Pat McDermott war jene mit dem Spezialauftrag betreute Stylistin und musste mir täglich die für den Film erforderliche Frisur machen. Da ich bislang nur einen Haar-Stil in Shampoo getragen hatte, glaubte ich zuerst, dass es sich um eine einfache Aufgabe handle. Perücke aufsetzen, ein bisschen die Haare kämmen, noch einige Haarnadeln anbringen – voilà: Frisur fertig. Was hätte leichter sein können? Tja, aus dem vermeintlich einfachen Job entwickelte sich dann mehr, als man hätte ahnen können, denn Leias Frisur wurde später von Kindern getragen, Transvestiten und Pärchen, die einer sexuellen Fantasie nachgingen, auf alle Zeiten festgehalten in der Sitcom Friends. Hier wäre doch wohl mehr Verantwortungsbewusstsein von Nöten gewesen, als man ursprünglich dachte, oder? Natürlich konnten wir damals nichts davon ahnen. Und so versuchte Pat jeden Morgen, das abzuliefern, was man von ihr erwartete: eine ungewöhnliche Haarpracht, getragen von einem 19-jährigen Mädchen, das eine Prinzessin spielte.
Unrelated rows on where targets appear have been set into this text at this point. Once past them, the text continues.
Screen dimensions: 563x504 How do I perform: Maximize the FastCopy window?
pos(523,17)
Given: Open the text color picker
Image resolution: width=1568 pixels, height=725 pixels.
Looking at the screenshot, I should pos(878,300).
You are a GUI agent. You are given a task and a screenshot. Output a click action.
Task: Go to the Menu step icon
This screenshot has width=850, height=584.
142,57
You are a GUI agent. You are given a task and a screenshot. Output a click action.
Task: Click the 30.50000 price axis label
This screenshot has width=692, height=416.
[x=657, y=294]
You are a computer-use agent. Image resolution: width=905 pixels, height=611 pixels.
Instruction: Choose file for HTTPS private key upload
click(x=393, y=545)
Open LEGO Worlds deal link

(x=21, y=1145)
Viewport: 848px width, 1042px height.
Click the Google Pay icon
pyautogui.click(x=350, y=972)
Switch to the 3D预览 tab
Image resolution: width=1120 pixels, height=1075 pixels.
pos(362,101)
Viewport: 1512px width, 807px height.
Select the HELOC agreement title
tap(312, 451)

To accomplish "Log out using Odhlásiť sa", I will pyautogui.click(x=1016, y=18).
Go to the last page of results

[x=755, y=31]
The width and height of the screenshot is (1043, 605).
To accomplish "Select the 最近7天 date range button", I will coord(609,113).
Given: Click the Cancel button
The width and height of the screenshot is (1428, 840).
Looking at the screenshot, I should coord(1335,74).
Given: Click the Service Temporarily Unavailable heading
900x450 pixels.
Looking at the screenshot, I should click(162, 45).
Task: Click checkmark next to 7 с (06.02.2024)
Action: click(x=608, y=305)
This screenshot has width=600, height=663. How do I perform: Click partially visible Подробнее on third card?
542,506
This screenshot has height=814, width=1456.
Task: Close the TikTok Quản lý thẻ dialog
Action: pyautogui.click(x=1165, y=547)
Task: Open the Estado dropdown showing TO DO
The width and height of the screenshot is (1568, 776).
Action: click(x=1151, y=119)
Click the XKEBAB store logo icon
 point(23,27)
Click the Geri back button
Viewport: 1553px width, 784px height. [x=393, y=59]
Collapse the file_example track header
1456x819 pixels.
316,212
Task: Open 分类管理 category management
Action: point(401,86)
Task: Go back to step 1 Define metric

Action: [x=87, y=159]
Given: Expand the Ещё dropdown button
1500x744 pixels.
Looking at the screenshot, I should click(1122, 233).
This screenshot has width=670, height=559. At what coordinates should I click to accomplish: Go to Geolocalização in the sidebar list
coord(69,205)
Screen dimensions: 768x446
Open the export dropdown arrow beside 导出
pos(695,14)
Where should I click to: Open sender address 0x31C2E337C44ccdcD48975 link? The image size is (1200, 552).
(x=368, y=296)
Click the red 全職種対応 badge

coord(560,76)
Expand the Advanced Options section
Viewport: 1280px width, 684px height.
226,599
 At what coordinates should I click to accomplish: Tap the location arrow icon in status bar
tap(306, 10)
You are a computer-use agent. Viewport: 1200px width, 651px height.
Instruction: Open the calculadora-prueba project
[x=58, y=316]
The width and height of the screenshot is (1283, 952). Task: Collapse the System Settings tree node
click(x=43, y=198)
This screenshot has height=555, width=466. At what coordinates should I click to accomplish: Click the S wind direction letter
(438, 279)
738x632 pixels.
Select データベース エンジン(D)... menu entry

Pat stammte aus Irland und redete mit einem liebenswürdigen Akzent, wodurch sie das Leinwandwerk (je nach morgendlicher Verfassung) als „Fill-um“ aussprechen konnte (oder eben nicht konnte). Sie nannte mich auch „meine Liebste“ oder „mein herzallerliebstes Mädchen“: „Ist das nicht ein absolut toller Fill-um, mein herzallerliebstes Mädchen?“ Oder, wenn sie eine Passage gesehen hatte: „Wer anderes könnte das sein als mein herzallerliebstes Mädchen und ihre verrückte Frisur, die ich ihr tagein, tagaus für den neuen Fill-um mache?“ Allerdings glaube ich nicht, dass sie den letzten Satz tatsächlich so gesagt hat, doch es hätte durchaus im Bereich des Möglichen gelegen.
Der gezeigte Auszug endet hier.